ANTIBODY-DEPENDENT CELL-MEDIATED CYTO-TOXICITY AGAINST MOUSE MM2 TUMOR-CELL LINE BY MACROPHAGES ACTIVATED WITH OK-432

Abstract

The action mechanism of antibody-dependent macrophage-mediated cytotoxicity (ADMC) induced by OK-432 against MM2 carcinoma cells was examined. Adherent peritoneal exudate cells (adherent PEC) harvested from mice 4 days after i.p. injection of OK-432 exhibited potent cytotoxic activity against MM2 cells in the presence of antiserum obtained from tumor-free mice which had survived over 60 days following treatment with OK-432 and resisted rechallenge with MM2 cells.

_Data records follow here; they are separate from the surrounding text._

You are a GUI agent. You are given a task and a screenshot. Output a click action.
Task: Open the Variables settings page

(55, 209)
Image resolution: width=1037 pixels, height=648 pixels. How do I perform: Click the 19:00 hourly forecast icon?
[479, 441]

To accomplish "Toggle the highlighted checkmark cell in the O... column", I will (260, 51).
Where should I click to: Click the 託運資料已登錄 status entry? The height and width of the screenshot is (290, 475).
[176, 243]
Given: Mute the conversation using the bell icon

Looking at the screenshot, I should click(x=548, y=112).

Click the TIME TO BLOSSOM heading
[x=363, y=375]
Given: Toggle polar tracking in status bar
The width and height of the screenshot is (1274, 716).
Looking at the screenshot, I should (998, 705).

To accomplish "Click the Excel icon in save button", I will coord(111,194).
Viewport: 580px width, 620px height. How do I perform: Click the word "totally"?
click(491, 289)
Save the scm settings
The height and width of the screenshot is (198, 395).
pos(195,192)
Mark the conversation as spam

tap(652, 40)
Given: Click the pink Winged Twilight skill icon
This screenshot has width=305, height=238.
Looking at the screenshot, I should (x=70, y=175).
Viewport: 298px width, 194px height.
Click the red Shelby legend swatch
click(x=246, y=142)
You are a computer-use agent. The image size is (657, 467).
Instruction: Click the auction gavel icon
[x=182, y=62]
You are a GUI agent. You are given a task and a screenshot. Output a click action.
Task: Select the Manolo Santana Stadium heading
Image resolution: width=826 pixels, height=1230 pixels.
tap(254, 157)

The cytotoxic activity of the adherent PEC was not abolished by treatment with anti-Thy-1.2 and complement; there were no differences in ADMC between adherent PEC from BALB/c mice and those from athymic BALB/c (nu/nu) mice. ADMC activity was shown not only against MM2 cells, but also against other allogeneic tumor cells, such as MOPC-11 plasmacytoma cells. The effective factor(s) in antiserum to MM2 cells was eliminated by passage through a protein A-Sepharose CL-4B affinity column. The action mechanism of ADMC caused by the adherent PEC and antiserum to MM2 cells is discussed.